The Strands SDK automatically tracks token consumption (input, output, and cache metrics) on every agent invocation through the AgentResult.metrics object. By pairing this with the clinic_id from the tenant context, each log entry attributes token usage to a specific clinic. These logs land in CloudWatch and can be queried with Logs Insights to compute per-clinic usage:

fields @timestamp, clinic_id, tier, model_id, input_tokens, output_tokens
| filter event = "inference_usage"
| stats sum(input_tokens) as total_input,
        sum(output_tokens) as total_output,
        count() as invocations
  by clinic_id, tier
| sort total_output desc

To estimate costs, you can multiply the token counts by the published per-token pricing for each model.

3. Rate limiting via API Gateway

The rate limiting for each tier is enforced using API Gateway usage plans. The solution uses separate usage plans per tier with the following configuration:

basic-tier-plan:
  throttle: {rate_limit: 2, burst_limit: 5}
  quota: {limit: 50, period: DAY}

premium-tier-plan:
  throttle: {rate_limit: 10, burst_limit: 20}
  quota: {limit: 500, period: DAY}

Cleanup

To avoid ongoing charges, you can delete the deployed resources when you no longer need them. A cleanup.sh helper script (under the scripts/ folder) is provided to assist with the cleanup of resources created for this solution.

● **Data under study**
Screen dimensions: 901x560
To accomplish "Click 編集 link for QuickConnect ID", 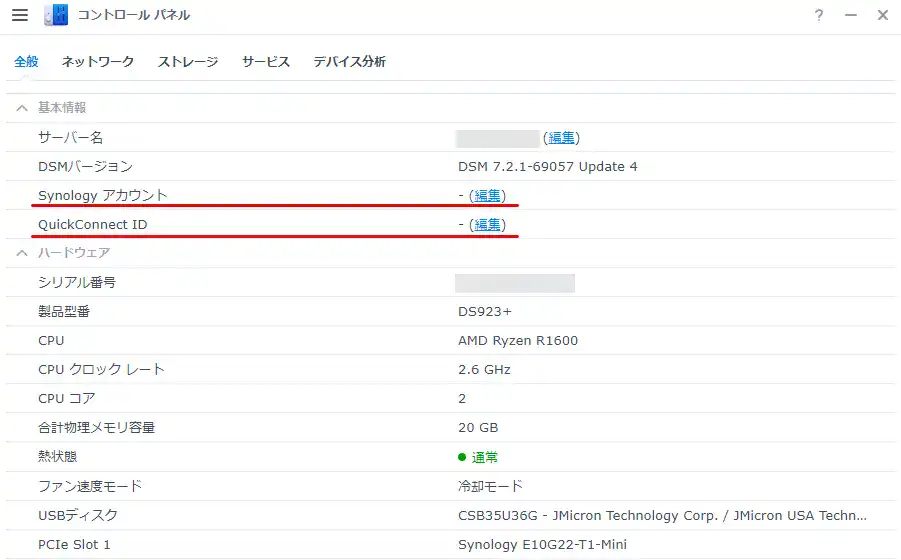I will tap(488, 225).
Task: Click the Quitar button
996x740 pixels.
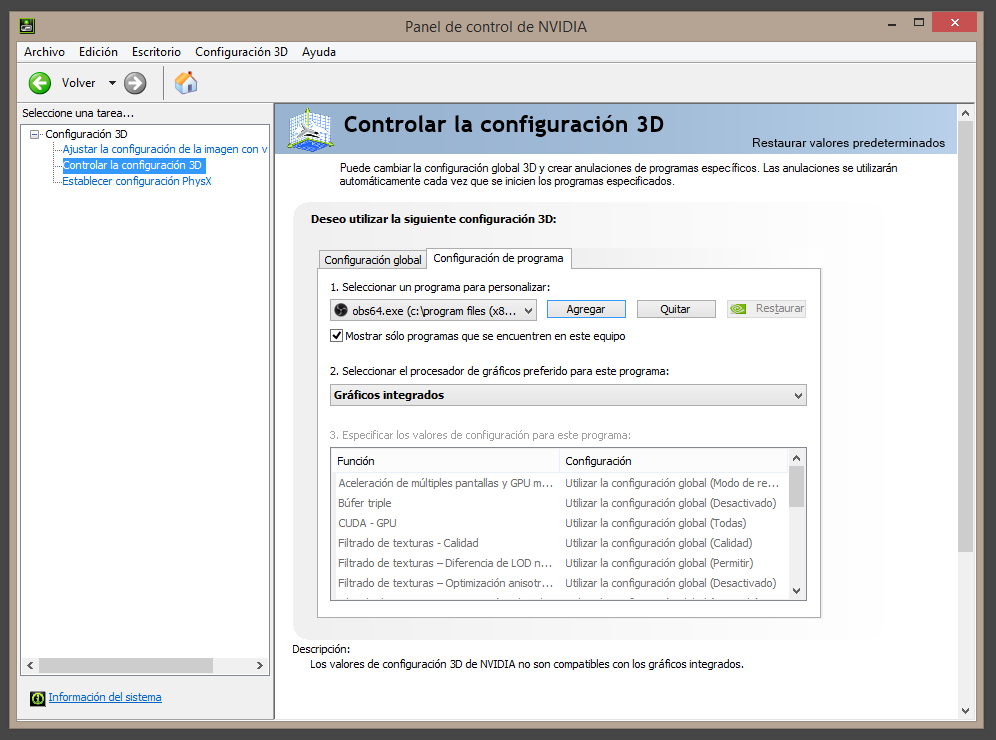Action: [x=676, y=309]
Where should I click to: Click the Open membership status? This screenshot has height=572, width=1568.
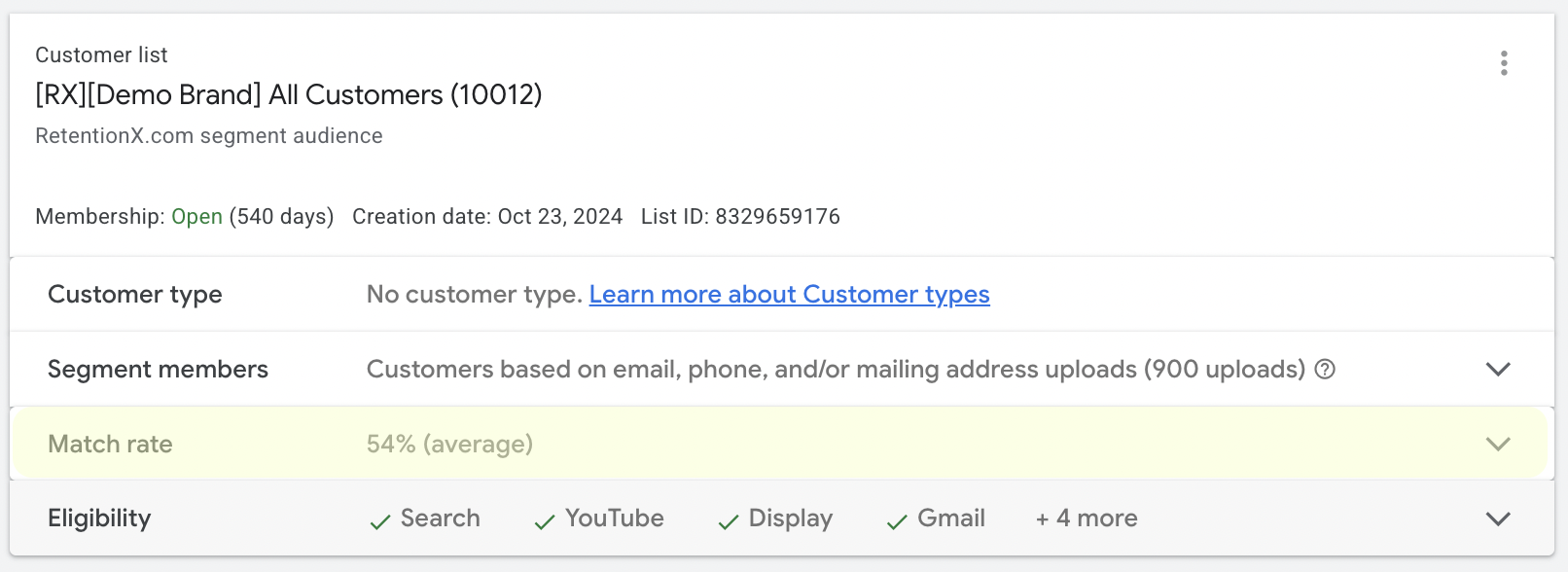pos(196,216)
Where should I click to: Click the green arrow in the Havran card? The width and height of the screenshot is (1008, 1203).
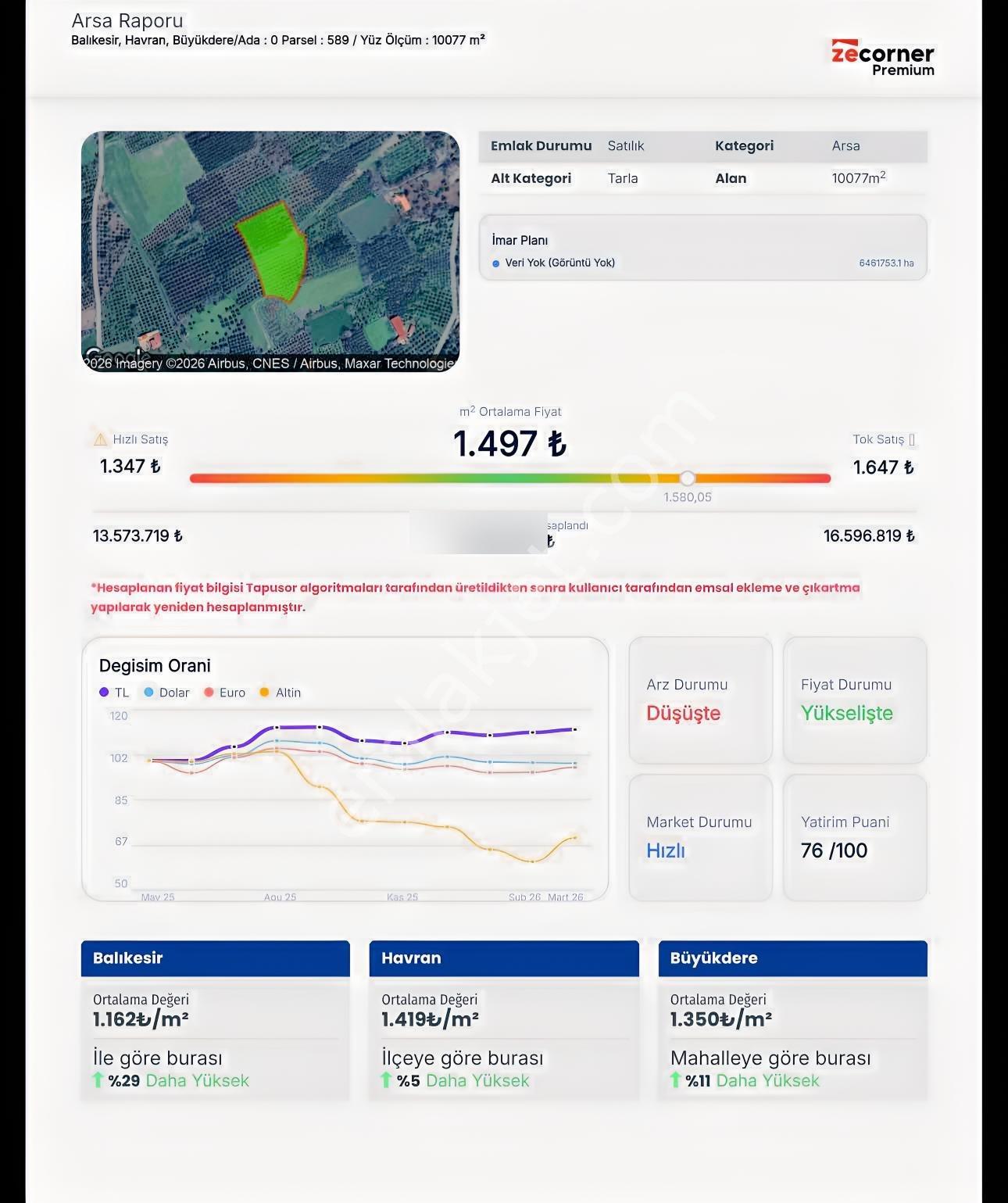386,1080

● **Actions to take**
**A.** Decide whether each statement agrees with the token-usage and rate-limiting text, answering yes or no and quoting the deciding words exactly: (i) the basic tier allows 50 requests per day; (ii) the Logs Insights query sorts its results by total input tokens; (iii) the cleanup script sits in the scripts/ folder.
**B.** Please set down part of the token-usage and rate-limiting text word for word, beginning at the words "The Strands SDK" and stopping after "for each model.".
**C.** Take the token-usage and rate-limiting text further, starting after the sentence it ends on.
The rows play no part in what is asked here.

● **Answers provided**
**A.**
(i) Yes: "quota: {limit: 50, period: DAY}"
(ii) No: "sort total_output desc"
(iii) Yes: "under the scripts/ folder"

**B.**
The Strands SDK automatically tracks token consumption (input, output, and cache metrics) on every agent invocation through the AgentResult.metrics object. By pairing this with the clinic_id from the tenant context, each log entry attributes token usage to a specific clinic. These logs land in CloudWatch and can be queried with Logs Insights to compute per-clinic usage:

fields @timestamp, clinic_id, tier, model_id, input_tokens, output_tokens
| filter event = "inference_usage"
| stats sum(input_tokens) as total_input,
        sum(output_tokens) as total_output,
        count() as invocations
  by clinic_id, tier
| sort total_output desc

To estimate costs, you can multiply the token counts by the published per-token pricing for each model.

**C.**
Conclusion

Building multi-tenant AI applications requires careful attention to data isolation, service differentiation, cost attribution, and scalability. Amazon Bedrock AgentCore provides a robust foundation for addressing these requirements through native platform capabilities. The key takeaway from this implementation is that multi-tenancy doesn’t require complex application-level isolation logic. By combining AWS services like Cognito for identity, S3 prefixes for data isolation, API Gateway for rate limiting, Bedrock Projects and structured logging for cost attribution and Bedrock AgentCore for AI orchestration, you can build secure, scalable, and cost-effective multi-tenant AI applications with minimal custom code. You can apply these patterns to any multi-tenant agentic applications you are building.